Johann Galle était un astronome allemand qui a commencé à travailler comme assistant de Johann Franz Encke à l’Observatoire de Berlin en 1835. La thèse de doctorat de Galle, terminée en 1845, était une critique des observations d’Uranus d’Ole Romer en 1706. Galle envoya une copie de sa thèse à Urbain Le Verrier à Paris et, un an plus tard, la réponse de Le Verrier fut reçue. La lettre de Le Verrier suggère que Galle pointe son télescope sur une section spécifique du ciel sur une certaine période de temps. Il a prédit qu’une nouvelle planète serait trouvée. Galle demanda à Encke la permission d’utiliser le télescope de l’observatoire et, la nuit donnée, Galle et un astronome danois, Henrich Louis d’Arrest, se mirent au travail. Galle utilisa le télescope et d’Arrest étudia les cartes stellaires. Peu de temps après leur recherche, la nouvelle planète avait été trouvée.

Bien que Galle soit souvent crédité de la découverte de la planète Neptune, sans les mathématiciens, il n’aurait jamais su où chercher pour la trouver. En fait, Galle n’a pas été le premier à observer la planète.
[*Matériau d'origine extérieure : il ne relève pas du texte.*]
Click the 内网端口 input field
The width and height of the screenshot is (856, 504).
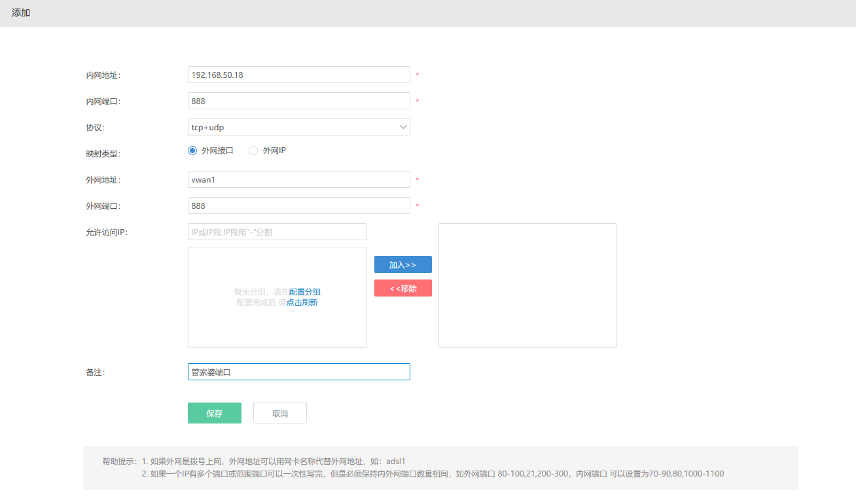298,101
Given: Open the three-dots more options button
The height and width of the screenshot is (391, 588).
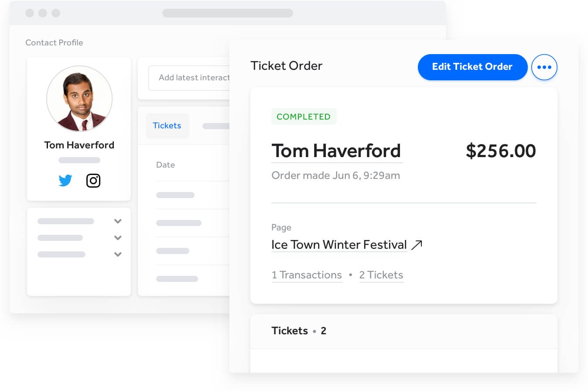Looking at the screenshot, I should (544, 67).
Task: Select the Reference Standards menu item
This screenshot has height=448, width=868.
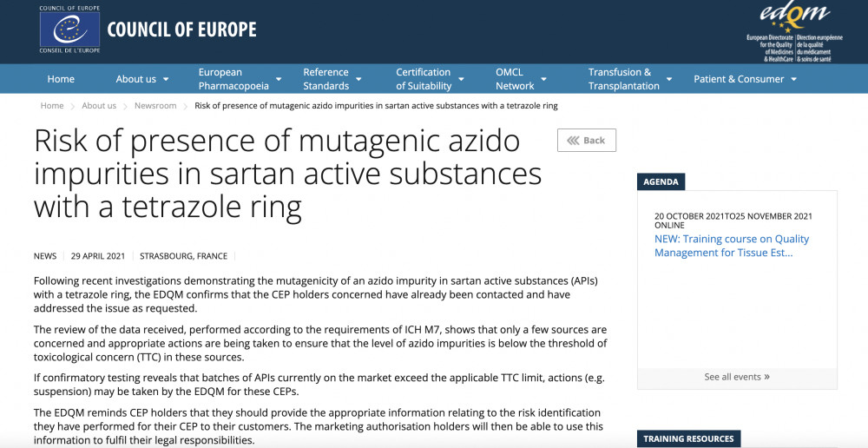Action: pyautogui.click(x=326, y=79)
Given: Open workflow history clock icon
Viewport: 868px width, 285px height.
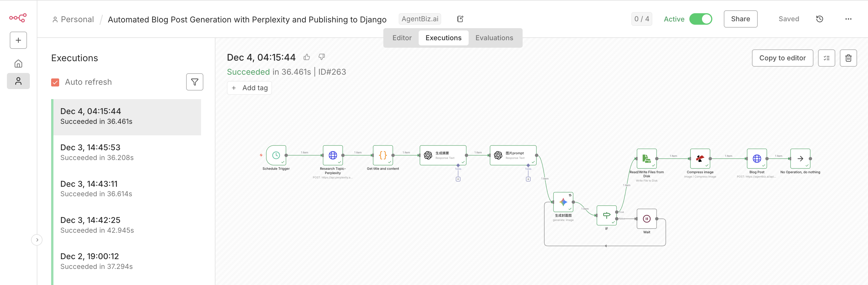Looking at the screenshot, I should (x=819, y=19).
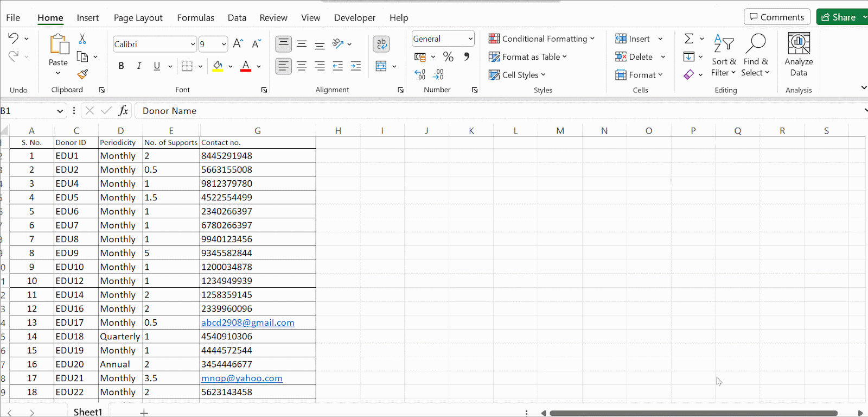Open the Calibri font name dropdown

tap(193, 45)
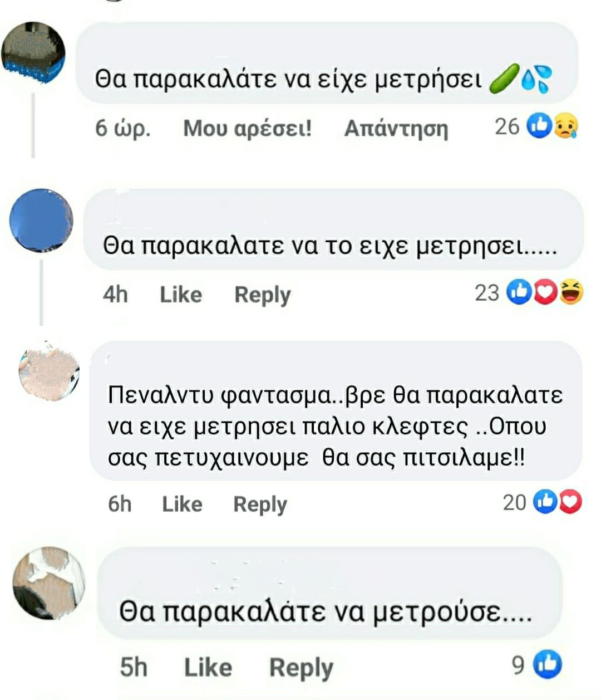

Galilée l’avait enregistrée, tout comme les astronomes John Herschel, Lalande et Von Lamont. Cependant, lorsqu’elle avait été précédemment observée, elle avait été enregistrée à tort comme une étoile.

 Johann Galle

Johann Gottfried Galle.
© Musée Deusch.

En fait, le mérite de la découverte de la planète Neptune appartient probablement à deux mathématiciens; John Crouch Adams en Angleterre et Urbain Le Verrier en France. Les deux hommes travaillaient sur le même problème indépendamment. Ils étudiaient la raison des perturbations dans l’orbite de la planète Uranus. En utilisant les lois de la gravité de Newton, ils ont correctement prédit que les petites irrégularités observées dans l’orbite d’Uranus étaient très probablement dues à une autre planète, encore non identifiée. Ils parviennent même à déterminer l’orbite de la planète X, ce qui leur permet de prédire où et quand elle apparaîtra dans le ciel.

Adams avait un an d’avance sur Le Verrier dans son travail. Cependant, le directeur de l’Observatoire de Cambridge, James Callis, avait d’abord refusé de chercher la nouvelle planète et, par conséquent, avait raté l’occasion de la découverte. C’est Galle, suivant les instructions de Le Verrier qui en prit le crédit.

L’astronome britannique, John Herschel, a réfuté l’affirmation française selon laquelle Le Verrier avait calculé la position de la planète en déclarant qu’Adams l’avait fait des mois auparavant. Les Français étaient furieux. La Royal Academy était également furieuse contre James Callis et l’astronome royal, George Airy, de ne pas avoir cherché la planète quand Adams leur avait demandé de le faire!

Quant à Johann Galle, il occupa en 1851 le poste de Professeur d’astronomie et de directeur de l’Observatoire de Breslau (aujourd’hui Wroclaw), en Pologne. Son fils Andreas a travaillé comme assistant et, ensemble, ils ont publié une liste de 414 comètes en 1894. Galle en avait découvert trois. Il est également crédité de la découverte de l’anneau de crêpe de Saturne. Il a un cratère lunaire qui porte son nom ainsi que l’anneau de Neptune.